Stored dataset items:
####
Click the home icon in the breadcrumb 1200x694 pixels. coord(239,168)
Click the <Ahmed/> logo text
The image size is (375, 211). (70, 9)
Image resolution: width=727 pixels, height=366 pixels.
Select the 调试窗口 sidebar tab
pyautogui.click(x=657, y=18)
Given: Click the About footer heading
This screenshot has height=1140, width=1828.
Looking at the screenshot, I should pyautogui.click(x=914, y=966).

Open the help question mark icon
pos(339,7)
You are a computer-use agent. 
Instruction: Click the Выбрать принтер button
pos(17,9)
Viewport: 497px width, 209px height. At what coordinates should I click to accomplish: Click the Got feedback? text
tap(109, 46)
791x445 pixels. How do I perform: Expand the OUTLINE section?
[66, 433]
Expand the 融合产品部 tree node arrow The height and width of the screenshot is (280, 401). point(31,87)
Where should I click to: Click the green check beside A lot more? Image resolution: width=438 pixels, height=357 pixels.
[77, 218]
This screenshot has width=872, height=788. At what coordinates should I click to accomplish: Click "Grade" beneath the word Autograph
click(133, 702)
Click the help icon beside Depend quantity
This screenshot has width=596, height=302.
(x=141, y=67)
####
## Task item:
Word for word, retype the lines from the one containing "Expand the 融合产品部" through the final line of the data, including both ends and nothing more.

## Output for this task:
Expand the 融合产品部 tree node arrow The height and width of the screenshot is (280, 401). point(31,87)
Where should I click to: Click the green check beside A lot more? Image resolution: width=438 pixels, height=357 pixels.
[77, 218]
This screenshot has width=872, height=788. At what coordinates should I click to accomplish: Click "Grade" beneath the word Autograph
click(133, 702)
Click the help icon beside Depend quantity
This screenshot has width=596, height=302.
(x=141, y=67)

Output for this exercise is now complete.